__Activity__
Exactly as written, output the lines below starting from the first and ending with the line that contains "The width and"; omit pictures.

[[ Dataset records open ]]

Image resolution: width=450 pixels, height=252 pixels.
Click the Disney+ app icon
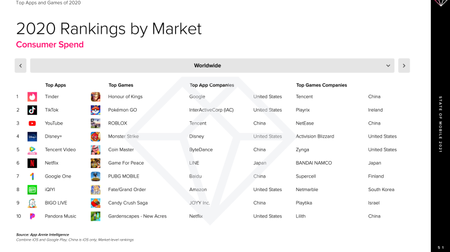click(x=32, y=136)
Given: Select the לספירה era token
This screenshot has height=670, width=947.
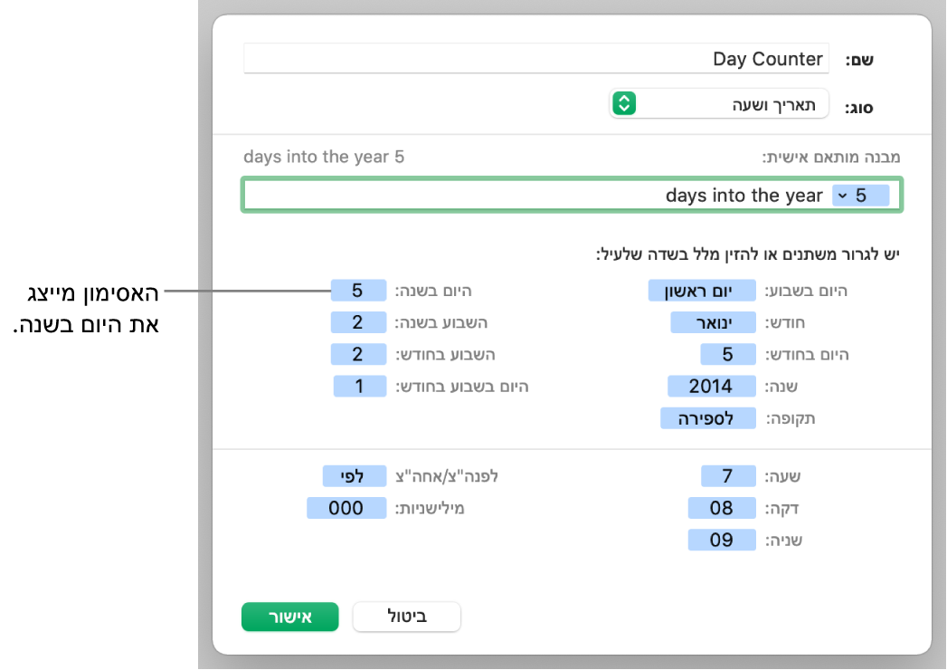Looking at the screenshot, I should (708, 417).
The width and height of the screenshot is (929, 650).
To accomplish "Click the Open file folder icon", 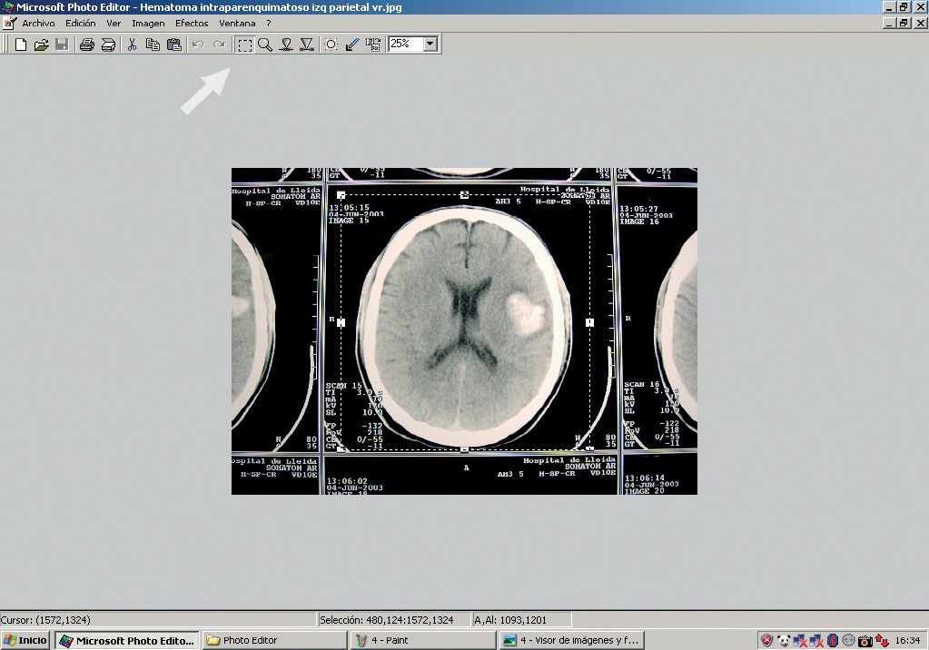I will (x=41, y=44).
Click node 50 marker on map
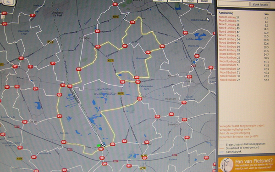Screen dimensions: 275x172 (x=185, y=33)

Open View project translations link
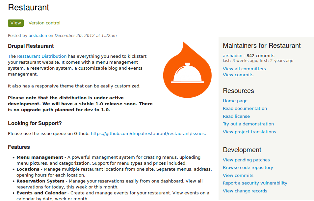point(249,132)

[[ Dataset records closed ]]

__Response to the exercise__
Image resolution: width=450 pixels, height=252 pixels.
Click the Disney+ app icon
click(x=32, y=136)
Given: Select the לספירה era token
This screenshot has height=670, width=947.
Looking at the screenshot, I should (708, 417).
The width and height of the screenshot is (929, 650).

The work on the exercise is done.